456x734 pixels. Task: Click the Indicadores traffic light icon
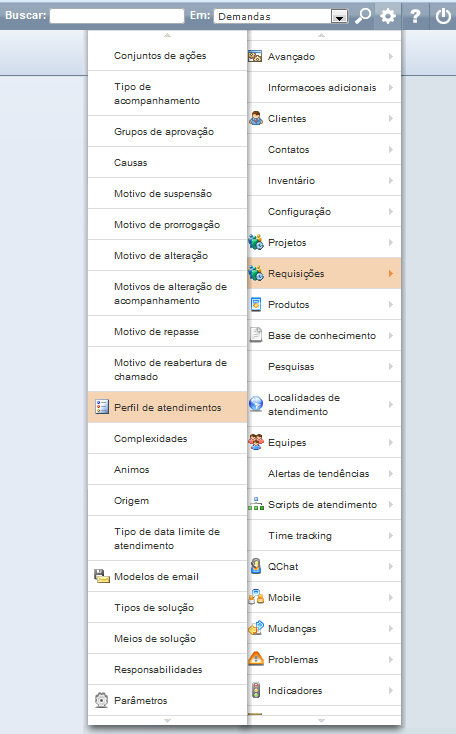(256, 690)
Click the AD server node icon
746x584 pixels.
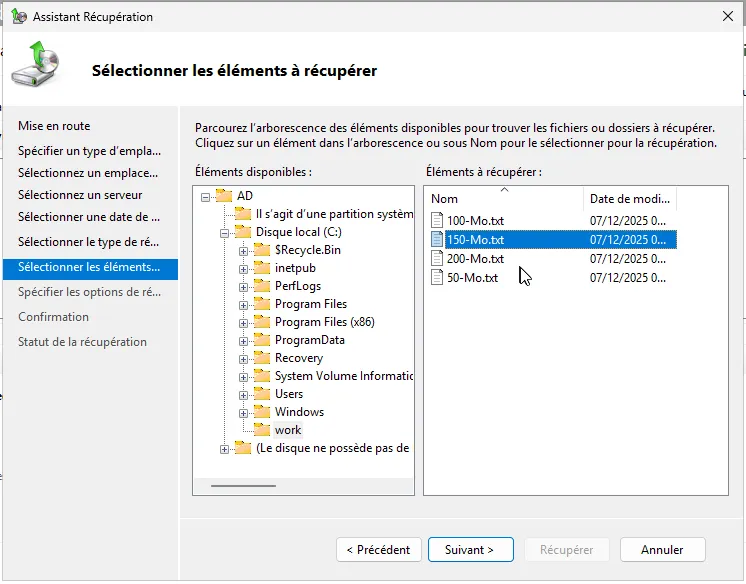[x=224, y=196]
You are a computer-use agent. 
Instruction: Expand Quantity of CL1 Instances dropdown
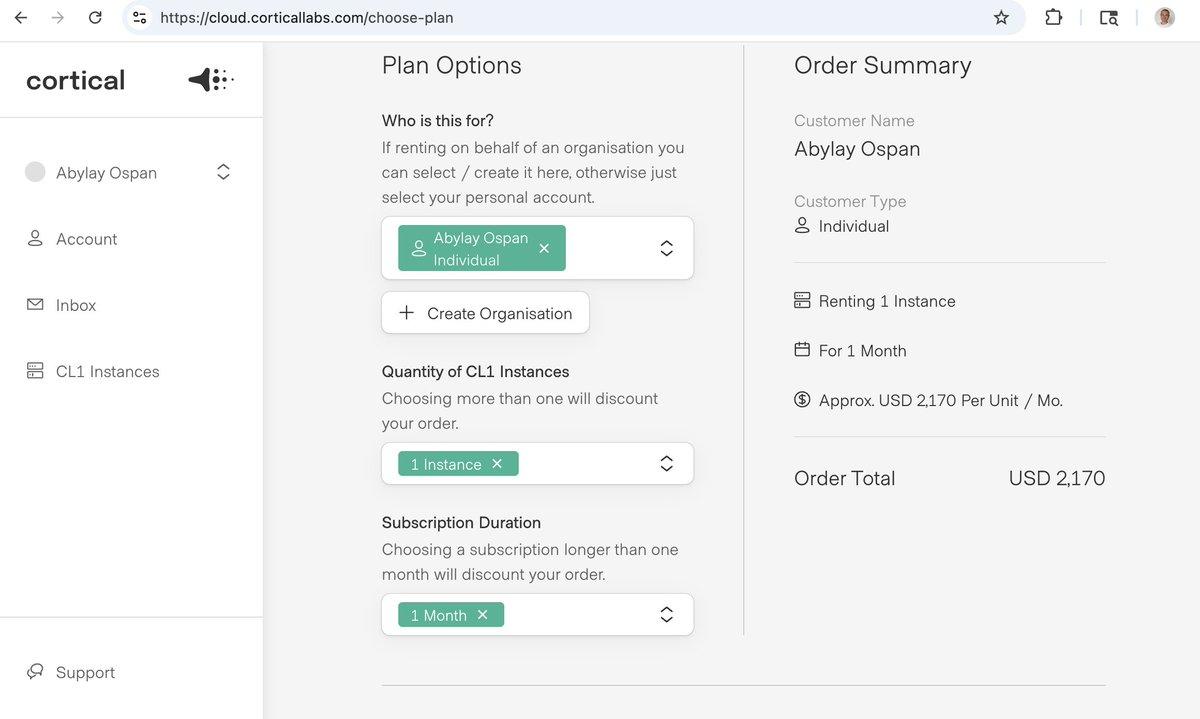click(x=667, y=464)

* [Problem to work on]:
Extract every line above that contains the string "icon".

* [Solution to the problem]:
456x734 pixels. Task: Click the Indicadores traffic light icon
Click the AD server node icon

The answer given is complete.